- **Consigne**
Reprenez le texte ci-dessous sur l'austro-marxisme juste après sa dernière phrase et poursuivez-le.

- **Texte proposé**
——

A l'évidence, ces professionnels de l'Histoire connaissent sur le bout des doigts leurs leçons, mais vues au travers du prisme de "l'objectivité"? Le révolutionnaire ne prétendant pas aux honneurs de "l'impartialité" ne peut envisager l'austro-marxisme" que sous l'angle de l'engagement militant. Par austro-marxisme sera désignée l'activité particulièrement maligne de réformisme et de lâcheté devant les tâches révolutionnaires avec lesquelles se sont illustrés ses divers chefs de file. Que ce soient Viktor, Max et Fritz Adler, Renner, Hilferding ou Bauer tous, en divers domaines ont développé la thèse de l'adaptation du socialisme radical pour une Autriche complexe, multinationale, multi religieuse... vouée à la consommation des siècles. Et, il n'est pas fortuit si ce sont ceux-là qui élaborèrent parmi les premiers, la thèse du passage graduel et pacifique au socialisme selon les voies et les moyens adaptés aux particularités nationales de chaque pays.
En fait, ce qu'on exhume du tombeau de l'histoire c'est un mouvement qui, lors de la grandiose lutte de janvier 1918, mit le pied à l'étrier de la contre-révolution. Le trait d'infamie de l'austro-marxisme, qu'aucune thèse universitaire n'effacera, a été de repousser, avec le concours de la prélature catholique, l'action révolutionnaire du prolétariat en Autriche, ce pont indispensable entre la révolution russe et le spartakisme. Convaincus que sans le rétablissement de l'ordre en Autriche, il eût été autrement plus difficile de renverser, dans l'été 1919, les soviets hongrois, quand nous songeons que le grand alibi que s'est donné l'austro-marxisme, c'était d'éviter au prolétariat les calamités sans nom provoquées par la "guerre civile", lui qui l'avait poussé dans les tranchées impérialistes, notre dégoût ne fait que grandir. Quel magnifique parallèle nous permet d'établir Gramsci dissuadant les travailleurs de Turin et Milan de s'emparer du pouvoir politique avec Bauer exhortant les masses ouvrières à ne pas compromettre par des excès la paix honorable et la République. Si, en Italie, à l'habileté du gouvernement Giolotti devant la vague d'occupations de septembre 1920 fit écho le slogan mystificateur du "contrôle ouvrier", en Autriche, au moment des troubles de rue dans Wien et Linz durant les pourparlers de Brest-Litovsk les dirigeants autrichiens discutaient avec les représentants du pouvoir du retour de la légalité en échange de menue monnaie.

——

- **Lignes de données**

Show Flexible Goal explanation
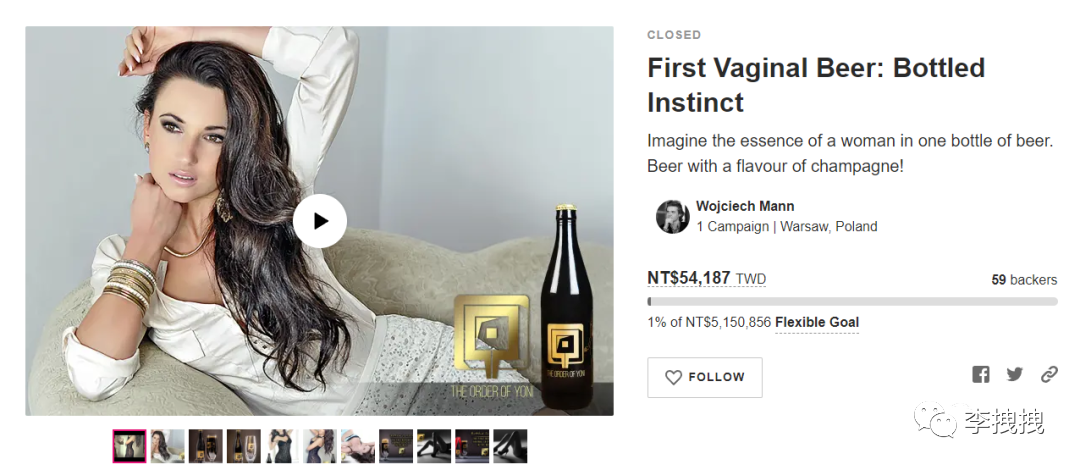The width and height of the screenshot is (1080, 470). pos(817,323)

——

- **Corrigé**
Entre l'austro-marxisme et la commère italienne existe un autre point commun. Toutes deux tenaient en sainte horreur les "impatiences risquant de conduire à des actions prématurées condamnées à faire couler inutilement le sang des travailleurs". Toutes deux assuraient que la chute de la bourgeoisie se ferait par un phénomène de capillarité excluant l'intervention des grèves générales et, il va de soi, l'insurrection considérée comme une vieillerie blanquiste. Des deux côtés de l'Adige, la devise était : "Qui va piano, va sano".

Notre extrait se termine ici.